Strength and weakness

This week is on Ezekiel 3:12-15:

Then the Spirit lifted me up, and I heard behind me a loud rumbling sound as the glory of the Lord rose from the place where it was standing. It was the sound of the wings of the living creatures brushing against each other and the sound of the wheels beside them, a loud rumbling sound. The Spirit then lifted me up and took me away, and I went in bitterness and in the anger of my spirit, with the strong hand of the Lord on me. I came to the exiles who lived at Tel Aviv near the Kebar River. And there, where they were living, I sat among them for seven days—deeply distressed.

These verses pick up where last week's left off. God is finished commissioning Ezekiel for his mission and picks him up and brings him home. The contrast between God's greatness and Ezekiel's weakness is enlightening.

The Spirit lifts Ezekiel up. Ezekiel doesn't leave of his own accord, but is picked up and taken away. It couldn't be the other way around. Man doesn't pick up God and bring him to where he's going. It is God who lifts man.

Other translations mention the rumbling sound as praising God. But either way, look at the difference: The creatures that God had created made this sound with their wings and wheels. It was pure overwhelming white noise. It dominated the spectrum of sound. Ezekiel didn't make a peep. He was cargo.

All we hear about God is his glory and his power and of the wonder of his creation. Ezekiel goes in bitterness and anger, but yet God's strong hand is on him. When he arrives where he needs to be, he is deeply distressed. Other translations say that he is astonished, or was a source of consternation. But look at the contrast between him and God!

One one side, God is all power, all strength, this overwhelming presence, just pure glory. And on the other we have Ezekiel, a bag of meat, his emotions boiling to the surface, completely overwhelmed. It's such a clear picture of our position in comparison to God.

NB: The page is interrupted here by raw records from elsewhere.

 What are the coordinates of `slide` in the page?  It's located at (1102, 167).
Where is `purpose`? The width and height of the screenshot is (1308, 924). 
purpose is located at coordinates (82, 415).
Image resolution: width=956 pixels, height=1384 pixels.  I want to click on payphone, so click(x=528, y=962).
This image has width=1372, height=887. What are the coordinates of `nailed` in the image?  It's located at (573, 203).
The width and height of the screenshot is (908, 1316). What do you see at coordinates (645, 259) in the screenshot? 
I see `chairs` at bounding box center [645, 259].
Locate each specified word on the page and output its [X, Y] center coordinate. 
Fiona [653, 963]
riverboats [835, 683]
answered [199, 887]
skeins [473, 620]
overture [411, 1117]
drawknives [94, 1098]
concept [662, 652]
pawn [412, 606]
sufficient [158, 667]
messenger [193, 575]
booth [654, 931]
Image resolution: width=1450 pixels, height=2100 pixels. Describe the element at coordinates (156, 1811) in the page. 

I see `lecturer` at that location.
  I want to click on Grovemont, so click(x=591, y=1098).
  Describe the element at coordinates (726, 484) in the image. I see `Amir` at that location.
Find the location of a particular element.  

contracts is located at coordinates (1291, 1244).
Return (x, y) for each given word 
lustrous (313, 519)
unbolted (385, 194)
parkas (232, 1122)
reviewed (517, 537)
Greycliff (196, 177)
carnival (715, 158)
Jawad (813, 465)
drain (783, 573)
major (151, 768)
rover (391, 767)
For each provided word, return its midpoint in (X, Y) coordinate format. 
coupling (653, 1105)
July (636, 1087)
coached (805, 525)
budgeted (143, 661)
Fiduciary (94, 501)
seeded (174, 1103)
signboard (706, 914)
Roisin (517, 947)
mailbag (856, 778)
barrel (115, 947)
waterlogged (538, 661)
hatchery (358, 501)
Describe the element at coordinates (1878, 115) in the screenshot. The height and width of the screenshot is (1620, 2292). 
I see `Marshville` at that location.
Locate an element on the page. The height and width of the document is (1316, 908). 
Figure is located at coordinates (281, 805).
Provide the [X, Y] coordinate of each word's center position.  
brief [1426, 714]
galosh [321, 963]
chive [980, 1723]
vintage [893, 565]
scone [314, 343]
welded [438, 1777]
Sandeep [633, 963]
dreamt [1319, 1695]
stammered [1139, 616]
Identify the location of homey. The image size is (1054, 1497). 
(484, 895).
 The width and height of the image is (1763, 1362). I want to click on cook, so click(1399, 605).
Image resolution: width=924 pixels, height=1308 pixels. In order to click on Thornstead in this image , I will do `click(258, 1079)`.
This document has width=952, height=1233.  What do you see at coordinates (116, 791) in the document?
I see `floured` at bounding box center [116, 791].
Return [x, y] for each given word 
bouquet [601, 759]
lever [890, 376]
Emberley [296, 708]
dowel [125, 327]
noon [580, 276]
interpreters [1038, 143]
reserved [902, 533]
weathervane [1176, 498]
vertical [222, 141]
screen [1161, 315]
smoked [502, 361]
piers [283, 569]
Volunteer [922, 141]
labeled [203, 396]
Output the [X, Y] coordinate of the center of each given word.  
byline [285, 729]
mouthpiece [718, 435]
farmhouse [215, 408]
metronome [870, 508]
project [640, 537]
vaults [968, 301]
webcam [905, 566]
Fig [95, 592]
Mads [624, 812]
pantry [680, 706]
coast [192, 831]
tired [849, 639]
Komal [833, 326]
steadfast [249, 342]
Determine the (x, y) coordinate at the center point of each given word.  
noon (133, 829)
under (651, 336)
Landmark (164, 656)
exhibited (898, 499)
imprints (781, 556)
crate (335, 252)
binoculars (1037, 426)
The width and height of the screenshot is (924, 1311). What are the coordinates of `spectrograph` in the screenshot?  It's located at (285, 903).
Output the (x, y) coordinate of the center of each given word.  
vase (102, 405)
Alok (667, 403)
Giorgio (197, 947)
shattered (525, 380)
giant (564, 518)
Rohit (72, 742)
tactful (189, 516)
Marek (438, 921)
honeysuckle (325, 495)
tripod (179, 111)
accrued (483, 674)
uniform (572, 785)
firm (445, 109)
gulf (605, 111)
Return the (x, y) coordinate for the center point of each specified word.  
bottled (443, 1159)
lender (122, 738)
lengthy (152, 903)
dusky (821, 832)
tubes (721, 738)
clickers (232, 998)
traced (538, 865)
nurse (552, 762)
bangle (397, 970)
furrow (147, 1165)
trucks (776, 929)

Ezekiel went in bitterness and in the anger of his spirit. How many churches would give him a weapons-grade shunning for being "bitter?" "Ezekiel, you need to deal with your issues! Ezekiel, maybe you need to get over what is going on in Israel and look at yourself!" "Don't hang out with Ezekiel, he's bitter! You'll get poisoned by him if you listen to him!"

Ezekiel's spirit was heated up with anger. And yet God's strong hand was on him! Why would God touch something that his church would consider too filthy to deal with? Why would he back it with his strength? Because he's God! He's better than us!

Remember, God had just showed Ezekiel the sin of Israel and what was going to happen to them. But he didn't just show him, he fed it to him, and Ezekiel absorbed it. God's righteous anger may have been seeping out of his pores. He may have seen things from God's pure perspective. Sin is nasty. The fact that we all sin doesn't make it any less so.

Imagine an experience with God so intense that you are laid out for seven days! If Ezekiel was a source of consternation, it was probably people wondering "what is up with that guy?" But look at what God does during those seven days: nothing! He doesn't have to, because he's God! Why would the eternal, all-powerful God need to be there with a clipboard and a whistle, screaming at Ezekiel to toughen up? Is the almighty God going to stumble over a man? Not at all. God made Ezekiel. He knew exactly how much Ezekiel could take and how long it would take for him to bounce back. God can write a gantt chart with the best of them.

There's just so much in these verses that glorifies God. He is strong and pure and spectacular and yet he is full of grace and compassion and patience. There's a reason we worship our God. He's not one of us but he treats us as though we were. He's too good for us, but he's the one who waits. When we're weak, his strong hand is on us. He picks us up and takes us to where we need to be.